Requirement -
Set down, word for word, every line of the listing below from the one containing "Expand conversation with" through the end of the listing, including both ends. Leave the pictures out.

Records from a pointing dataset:
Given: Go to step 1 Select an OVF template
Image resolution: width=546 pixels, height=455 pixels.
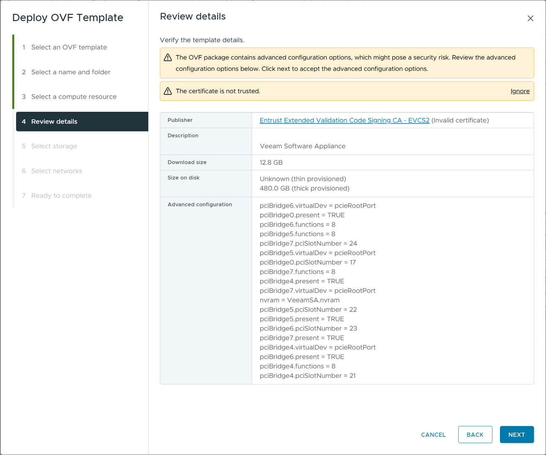Looking at the screenshot, I should tap(69, 47).
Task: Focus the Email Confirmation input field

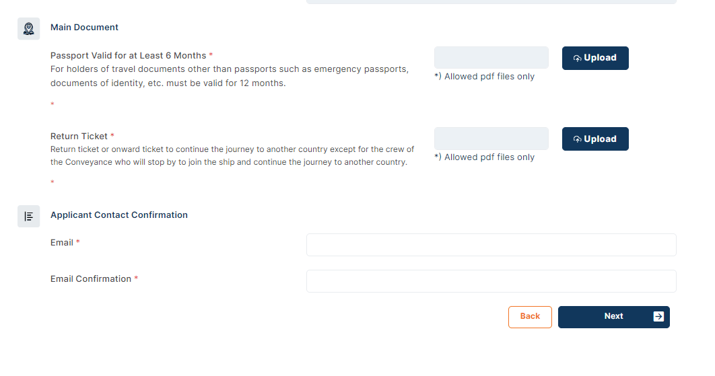Action: [x=491, y=281]
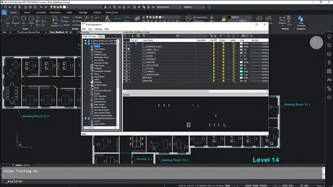Image resolution: width=333 pixels, height=187 pixels.
Task: Open the Drafting workspace dropdown
Action: coord(203,7)
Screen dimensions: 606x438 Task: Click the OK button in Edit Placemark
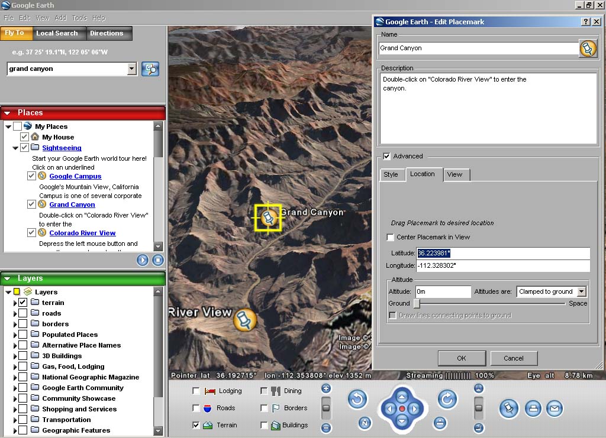tap(462, 358)
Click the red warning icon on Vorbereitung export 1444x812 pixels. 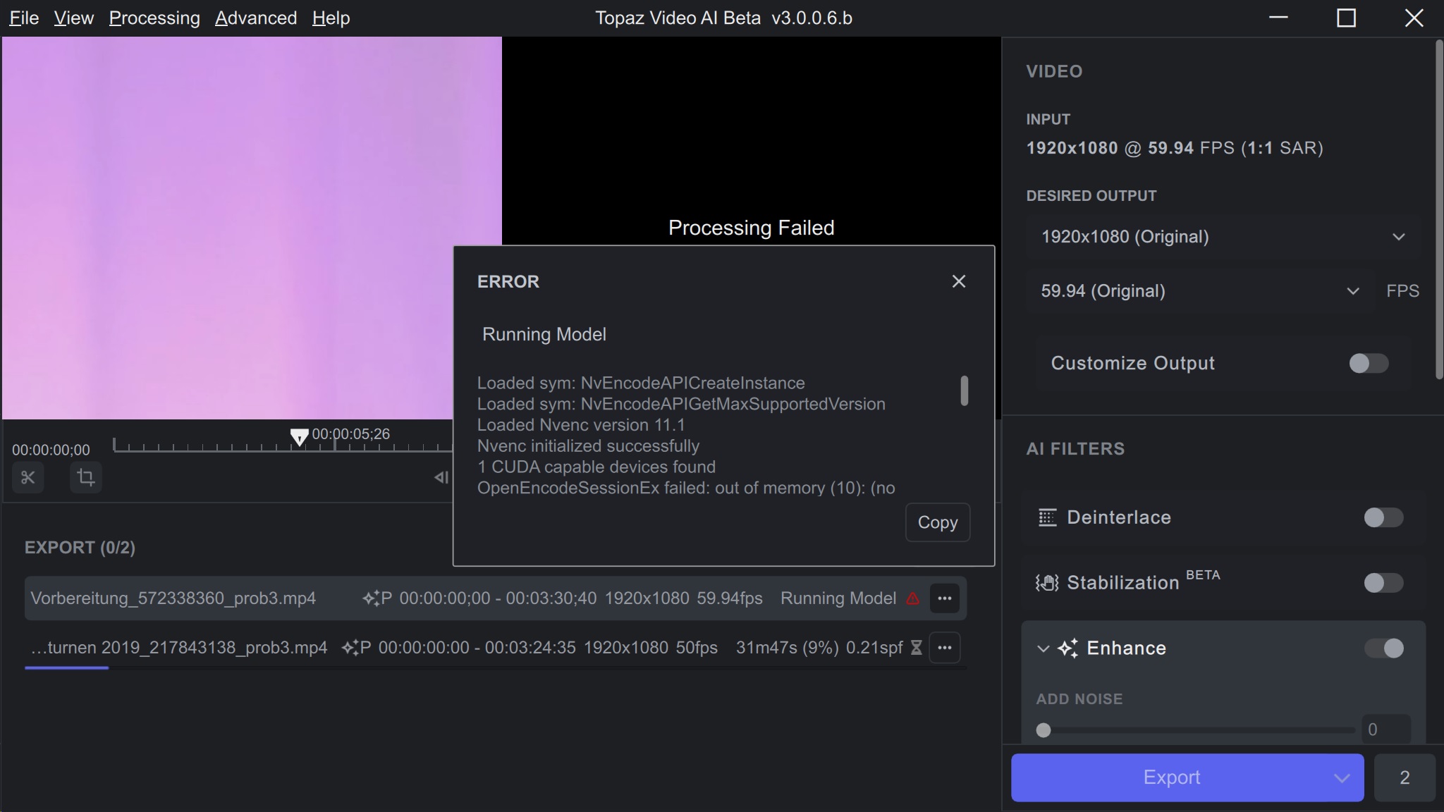tap(913, 598)
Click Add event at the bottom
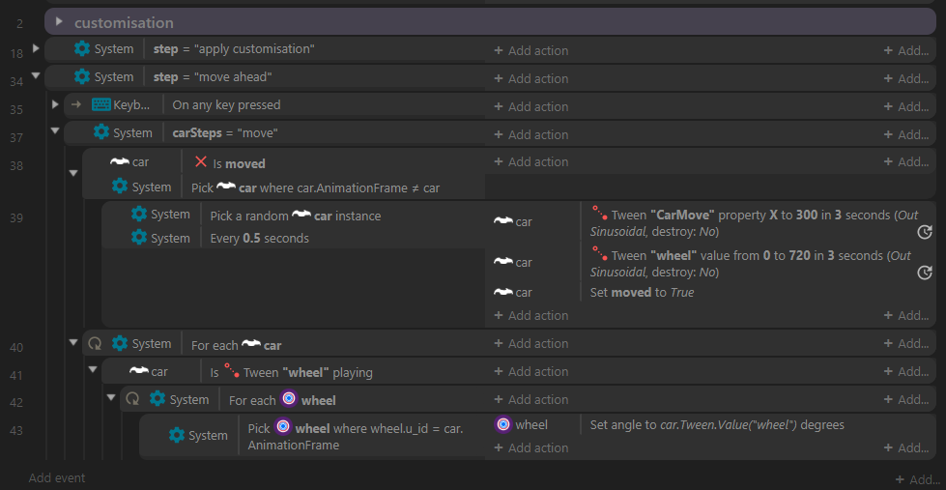This screenshot has width=946, height=490. [57, 478]
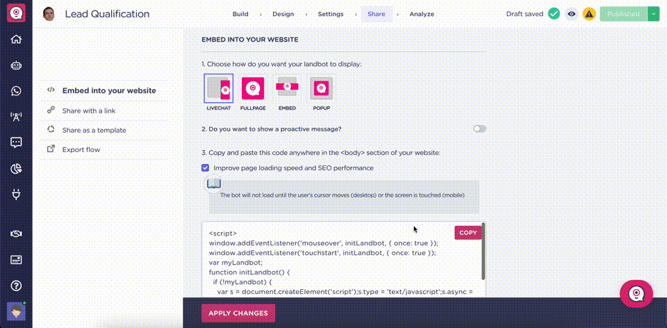667x328 pixels.
Task: Open the analytics pie chart icon
Action: 16,168
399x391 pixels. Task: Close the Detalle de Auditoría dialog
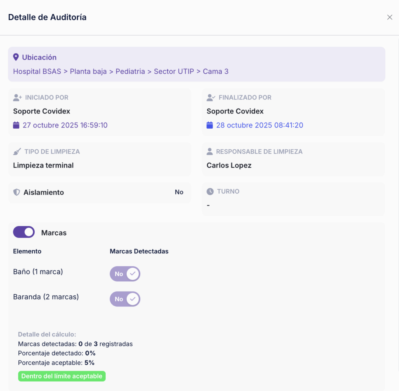click(390, 17)
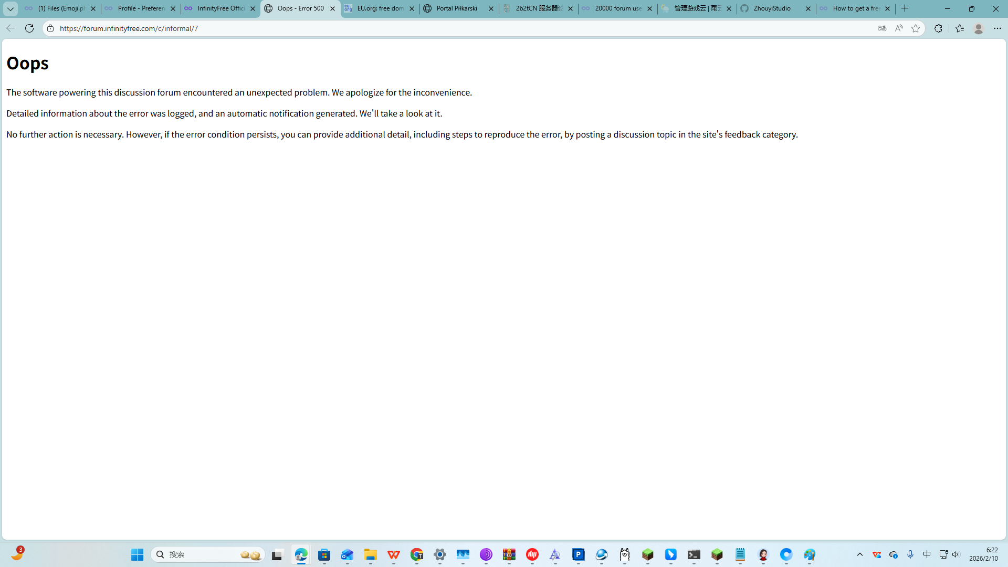
Task: Open the browser extensions icon
Action: (x=938, y=28)
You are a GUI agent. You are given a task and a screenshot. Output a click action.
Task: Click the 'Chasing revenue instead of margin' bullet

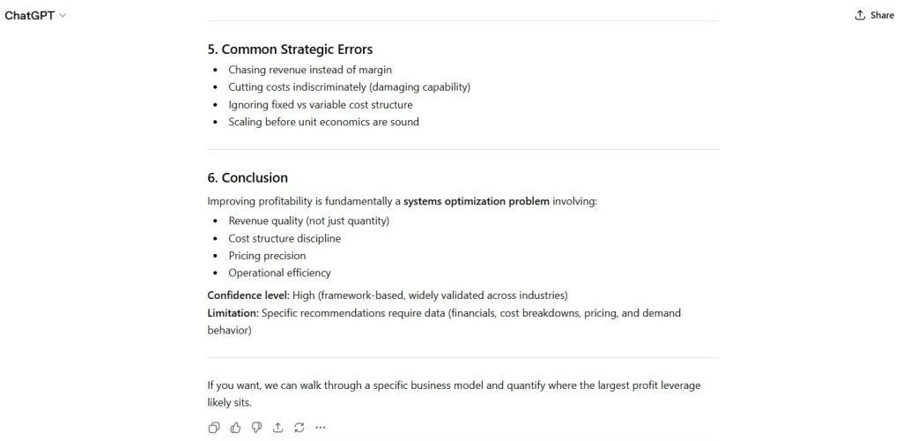[x=310, y=70]
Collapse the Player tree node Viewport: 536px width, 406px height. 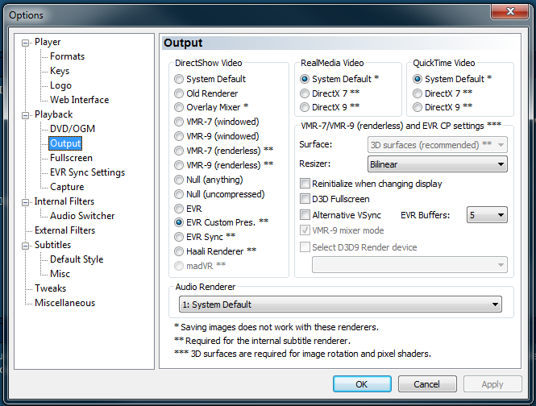[26, 42]
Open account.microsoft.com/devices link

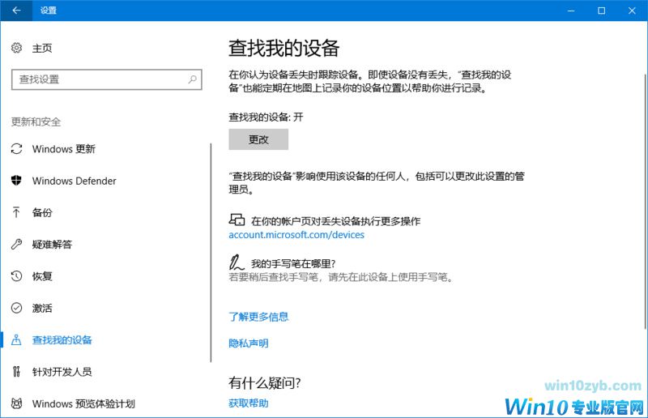(296, 235)
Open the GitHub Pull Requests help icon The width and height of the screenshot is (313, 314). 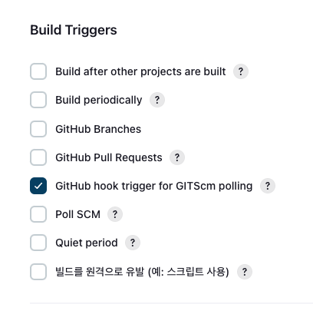177,157
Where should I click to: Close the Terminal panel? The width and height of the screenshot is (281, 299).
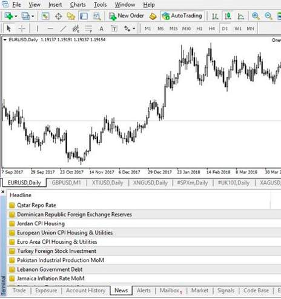pos(3,192)
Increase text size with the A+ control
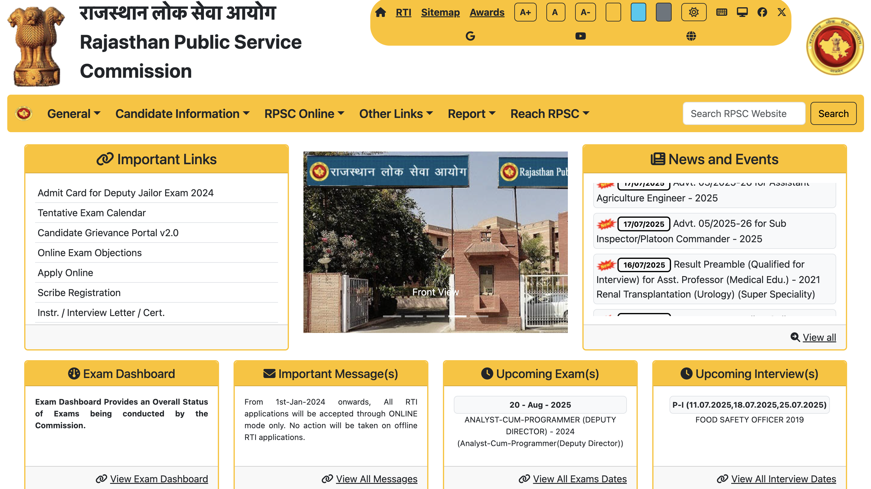 (525, 12)
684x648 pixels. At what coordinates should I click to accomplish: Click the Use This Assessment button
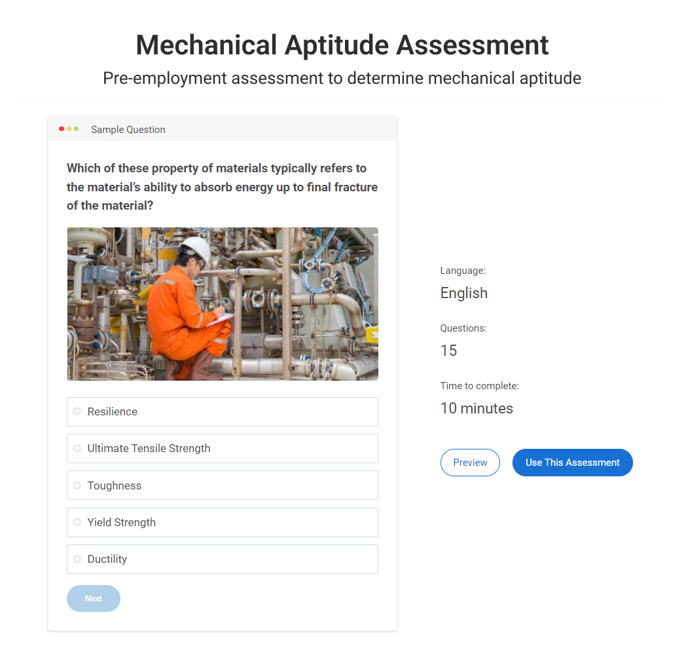pos(572,463)
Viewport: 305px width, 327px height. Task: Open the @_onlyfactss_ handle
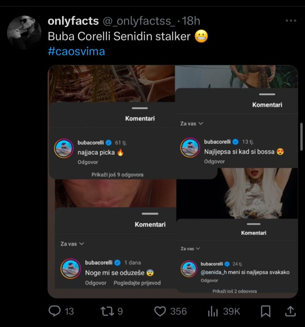[139, 21]
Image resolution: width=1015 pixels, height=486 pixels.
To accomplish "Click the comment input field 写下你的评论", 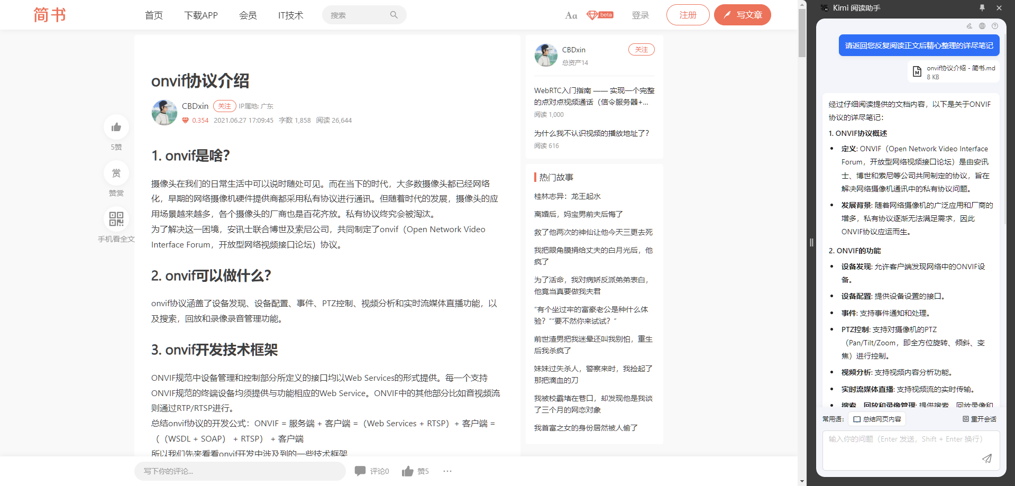I will pos(240,471).
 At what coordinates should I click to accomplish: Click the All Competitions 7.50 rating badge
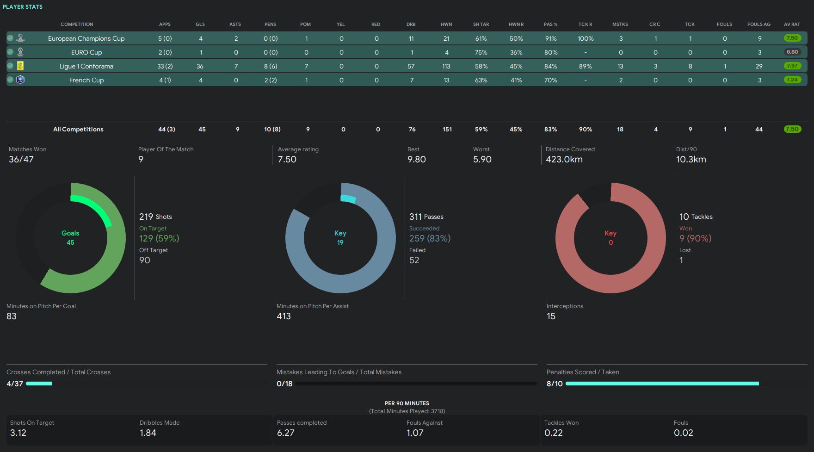tap(792, 129)
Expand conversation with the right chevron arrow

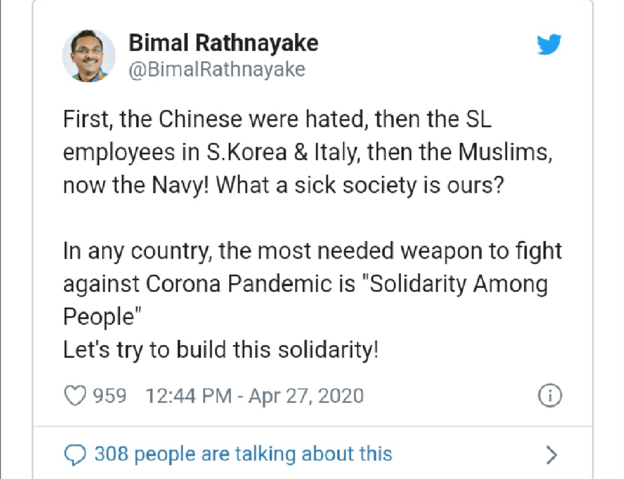pos(552,455)
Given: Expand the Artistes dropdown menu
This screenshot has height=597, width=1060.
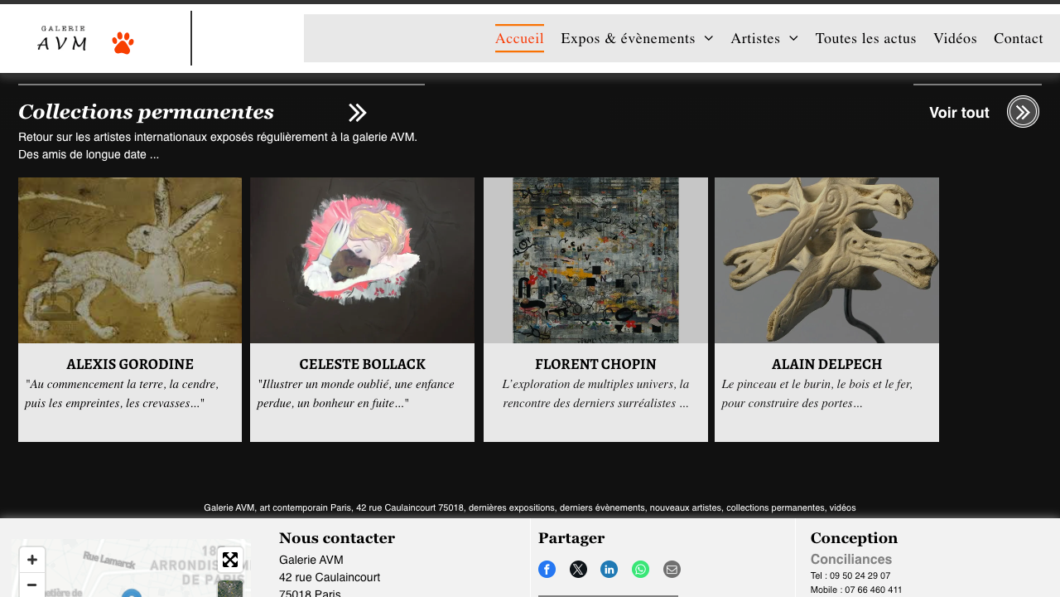Looking at the screenshot, I should coord(793,38).
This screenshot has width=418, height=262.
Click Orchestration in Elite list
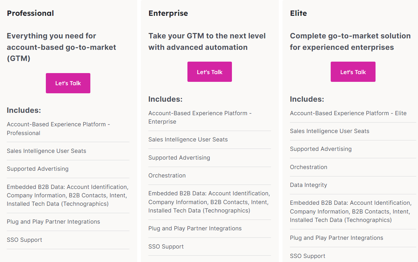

Result below -
Expand conversation with the right chevron arrow

pos(552,455)
Given: Expand the Artistes dropdown menu
This screenshot has height=597, width=1060.
Looking at the screenshot, I should coord(793,38).
This screenshot has width=418, height=262.
Click Orchestration in Elite list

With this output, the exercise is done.